##### Text passage #####

"As independent as a hog on ice" is not as easy to understand. Most animals are extremely ungraceful on slippery ice, and pigs are no exception. Independent? Hardly! The expression is of Scottish origin and concerns the sport of curling. If you watched the 2018 Olympics, you know that curling is played on the ice with two teams of four and eight large smooth stones with handles for each team. Each side tries to shove the other team's stones off the target area. It's a bit like shuffleboard. A stone that isn't released with enough momentum to move it at least 5/6 of the way down the course is known as a hog. Perhaps originally the stone was allowed to lie there thus blocking the other stones from the target. The stone hogged the ice much as a driver might hog the road thus appearing to be inconsiderate and independent. Later a rule was added to allow the hog to be moved, but by then the phrase was already part of the language. Do you think that explanation is hogwash? Maybe it is. "Hogwash" was the common term 500 years ago for pig swill, but even then it was mostly garbage.
Garbage is one of the reasons pigs were probably the second easiest animal to domesticate (dogs were probably the first). The ancestor of the domestic pig was probably attracted to human middens or trash heaps. Young ones were probably fairly easy to catch and very easy to feed. They have always been fairly tractable when they are fed.

#####

Requirements:
1. In the passage about pigs, what is a curling stone called when it is not released with enough momentum to travel at least 5/6 of the way down the course?
2. Please carry on writing the passage about pigs, starting after its final sentence.
The lines that come next have nothing to do with the passage about pigs.

##### Data extract #####

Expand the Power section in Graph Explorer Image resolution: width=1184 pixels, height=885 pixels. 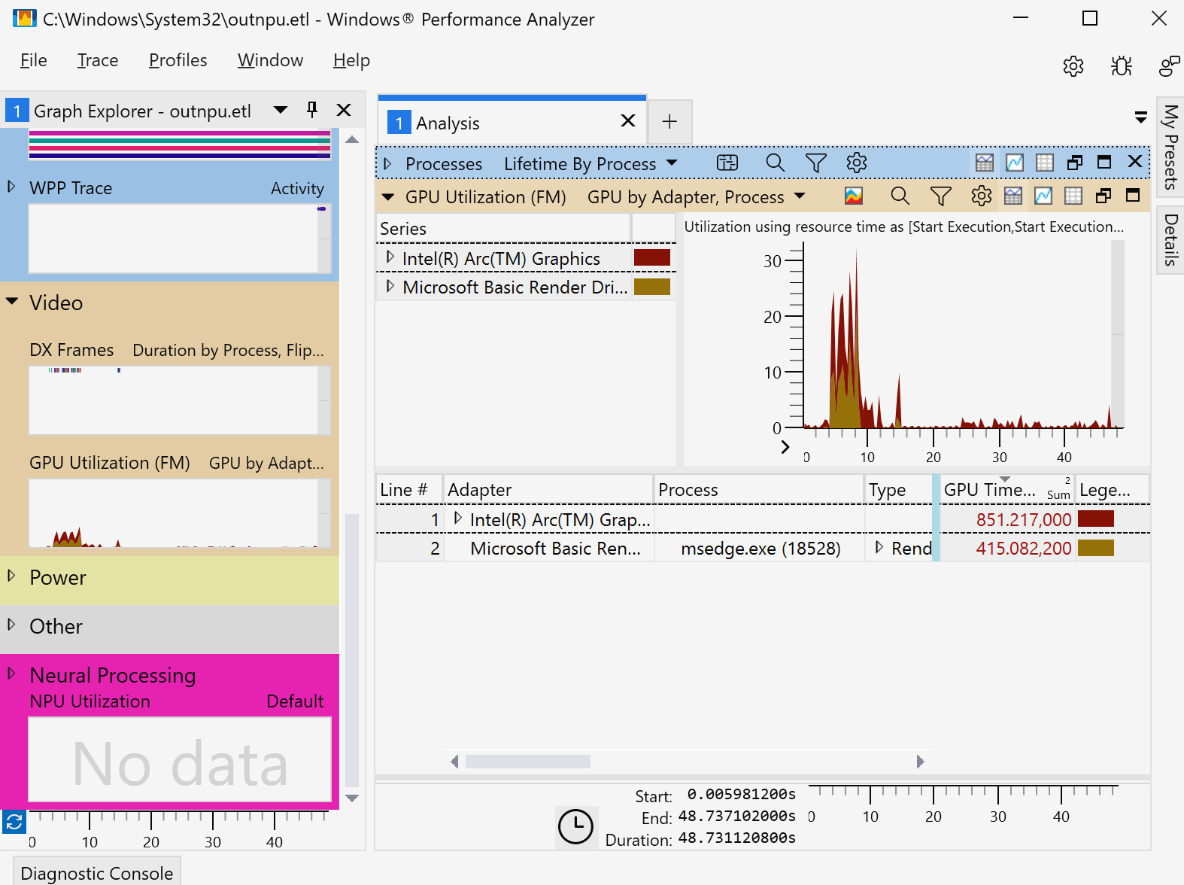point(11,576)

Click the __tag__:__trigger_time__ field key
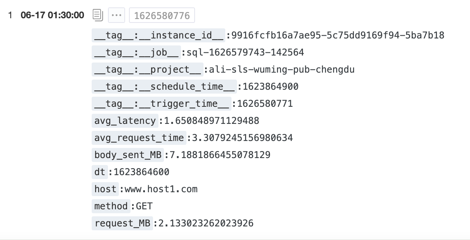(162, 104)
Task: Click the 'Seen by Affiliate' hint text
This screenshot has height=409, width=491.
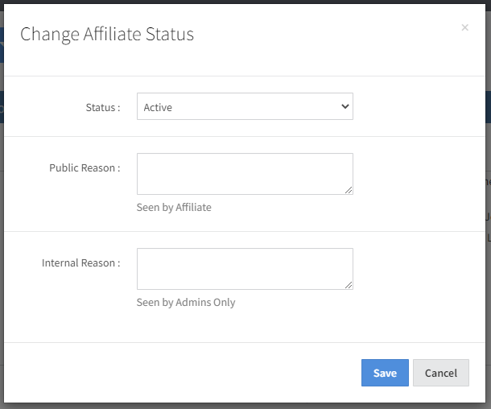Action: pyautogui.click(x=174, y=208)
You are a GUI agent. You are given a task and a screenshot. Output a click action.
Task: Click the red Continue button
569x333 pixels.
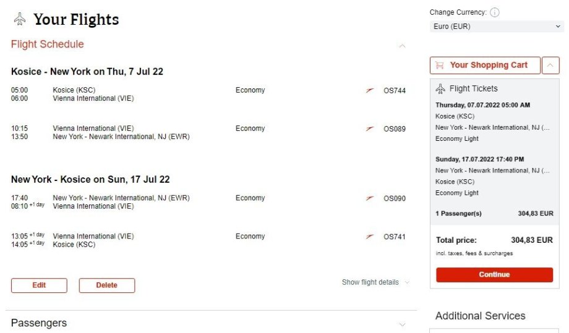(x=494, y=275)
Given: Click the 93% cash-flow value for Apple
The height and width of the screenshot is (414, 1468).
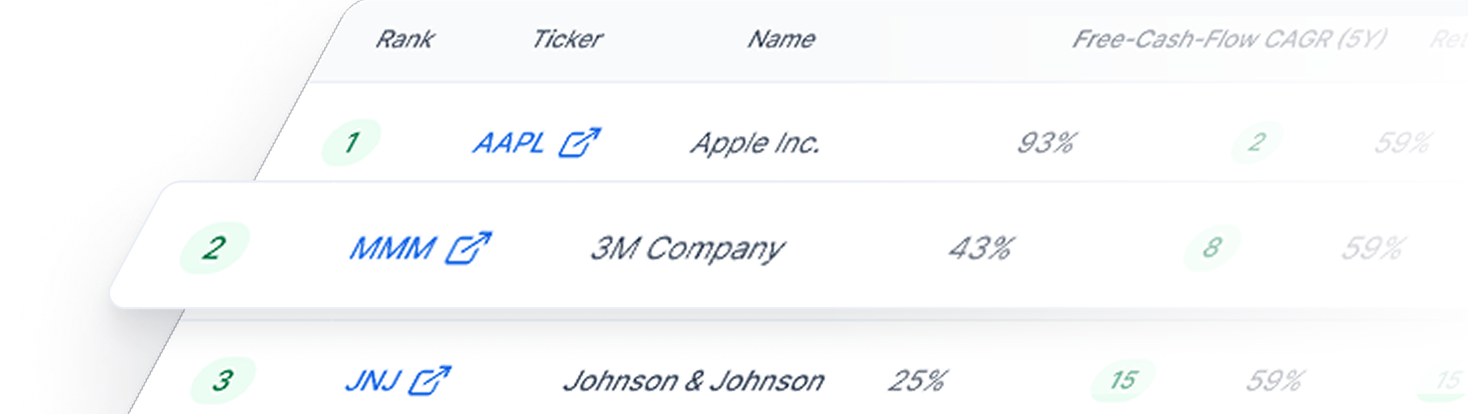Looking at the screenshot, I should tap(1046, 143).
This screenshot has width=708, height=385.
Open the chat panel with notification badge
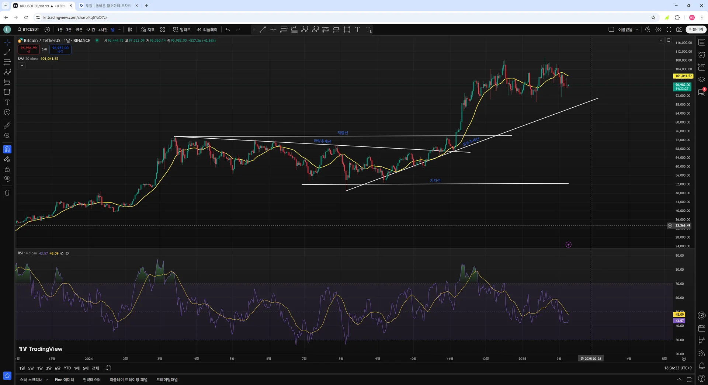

#####

Task-by-task outputs:
1. It is known as a hog.

2.
Pigs have never had very good press. Giving something to someone who is unappreciative is referred to as "casting pearls before swine". This is a reference to Matthew 7:6.

"Your room is a pig sty!" How many of us have heard a parent say that? Wild pigs use their noses to root around in the soft earth to uncover tubers, grubs and other delicacies such as truffles. Good truffle-hogs are in great demand in Europe and are fitted with special harnesses so they can locate (but not eat them all!) the tasty underground mushrooms for their handlers. Captive pigs have not lost the instinct to root so they root around in their pens and make a mess. When mixed with water this glorious mud keeps the pigs cool and sunburn-free (yes - pigs sunburn very easily since they don't have fur, feathers or scales). Some people claim pigs are even smarter than dogs or cats. Performing miniature pigs certainly seem very clever, but I think intelligence depends upon what criteria are being used.
My favorite pig word is "ham". Have you ever known someone who is a real ham? It generally means someone who overacts, often delightfully so. The derivation might not even come from a pig but rather from the lower class British addition of an "h" before the word "amateur", similar to the derivation of a ham radio operator. Another theory is that it comes from the nineteenth century theater. Good actors could afford cold cream to remove their stage makeup. Bad actors could only afford ham fat and so were known as hamfatters.

Madison Claire wrote the following ditty:
WHEN PIGS FLY
Yesterday he asked permission to kiss her.
"When pigs fly!" she said with a laugh and a scoff.
Today he marched in holding a pig with wings
Duct-taped on (so they wouldn't fall off).
He tossed it in the air, I swear it did fly
I know because I saw him kiss her goodbye.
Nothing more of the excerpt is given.